SÉRIE D'EXERCICES:
- A) Modifiez le passage de l'extrait sur l'eau douce compris entre « Face à cette » et « les zones arides. », bornes incluses : réécrivez-le en remplaçant « peintures » par « revêtements ».
- B) D'après l'extrait sur l'eau douce, quelle quantité d'eau le procédé des chercheurs permet-il de recueillir en une nuit ?

EXTRAIT DU TEXTE:
# # # #

L'eau douce est un bien rare, qui manque cruellement dans beaucoup de régions du monde. Comme le rappellent les Nations Unies dans leur récent rapport, une personne sur six est aux prises avec le manque d'eau potable et cette pénurie risque d'affecter le tiers de la population mondiale d'ici 2025. 1,1 milliard de personnes n'ont pas accès à l'eau potable et 2,6 milliards sont privées d'assainissement adéquat. Chaque année, 443 millions de jours de scolarité sont perdus à cause des pathologies liées au manque d'accès à l'eau potable. Plus grave, 1,8 million d'enfants meurent d'infections transmises par l'eau insalubre.

Face à cette situation alarmante, des chercheurs du laboratoire « Systèmes physiques de l'environnement », à Corte, et du Laboratoire de physique et mécanique des milieux hétérogènes de Paris se sont mobilisés. À leur actif, un procédé de récolte de la rosée : des peintures et films « radiatifs », qui favorisent la condensation de l'eau de l'atmosphère. Ils recueillent ainsi jusqu'à 0,6 litre d'eau par mètre carré de surface peinte en une nuit ! Un record jamais égalé par les prototypes mis au point depuis près d'un siècle... Seul impératif : un ciel dégagé. Idéal donc pour les zones arides.

# # # #

JEU DE DONNÉES:

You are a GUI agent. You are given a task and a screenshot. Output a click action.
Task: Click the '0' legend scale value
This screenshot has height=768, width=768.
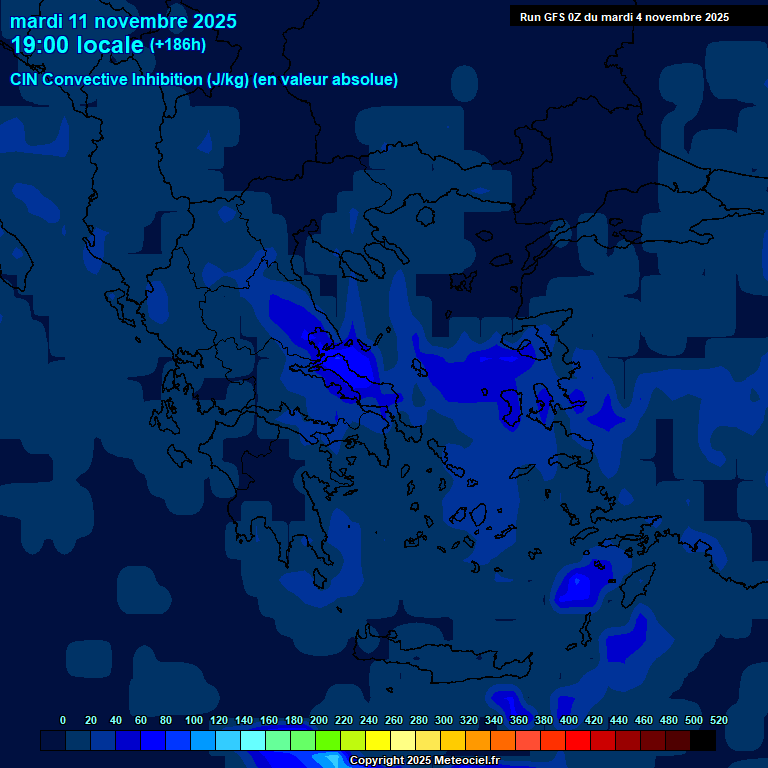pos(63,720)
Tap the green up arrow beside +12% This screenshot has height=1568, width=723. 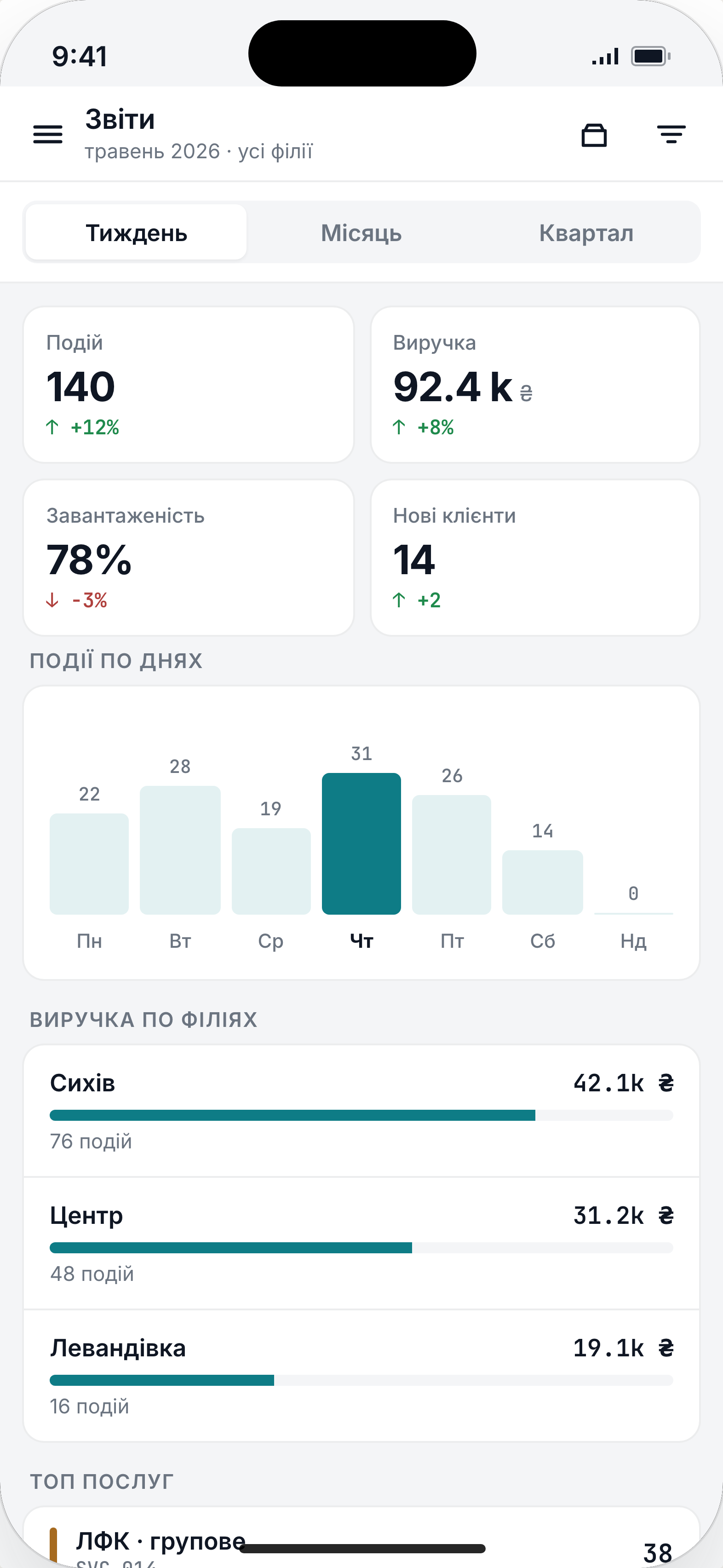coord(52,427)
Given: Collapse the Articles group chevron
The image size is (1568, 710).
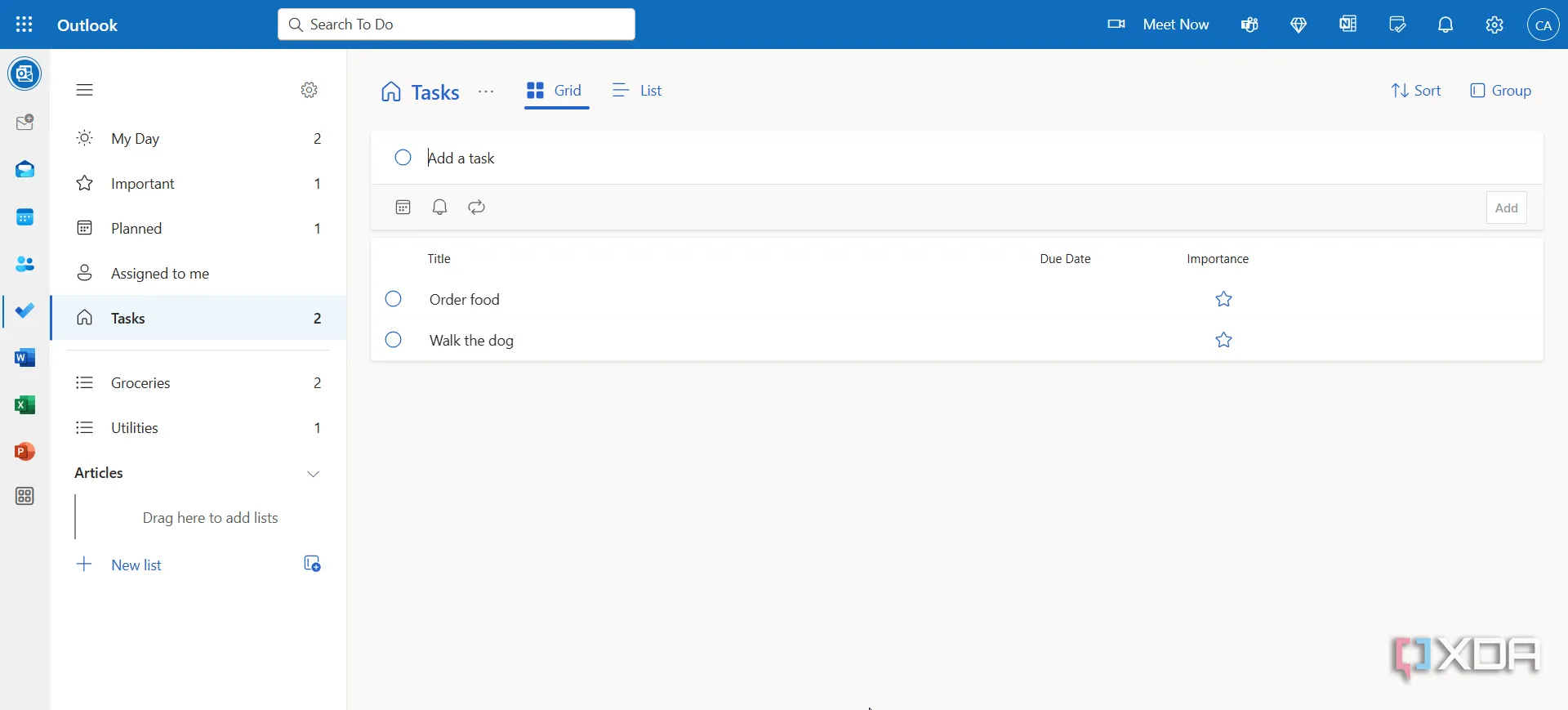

# # # #

CORRIGÉ DES EXERCICES:
- A)
Face à cette situation alarmante, des chercheurs du laboratoire « Systèmes physiques de l'environnement », à Corte, et du Laboratoire de physique et mécanique des milieux hétérogènes de Paris se sont mobilisés. À leur actif, un procédé de récolte de la rosée : des revêtements et films « radiatifs », qui favorisent la condensation de l'eau de l'atmosphère. Ils recueillent ainsi jusqu'à 0,6 litre d'eau par mètre carré de surface peinte en une nuit ! Un record jamais égalé par les prototypes mis au point depuis près d'un siècle... Seul impératif : un ciel dégagé. Idéal donc pour les zones arides.

- B) Jusqu'à 0,6 litre d'eau par mètre carré de surface peinte.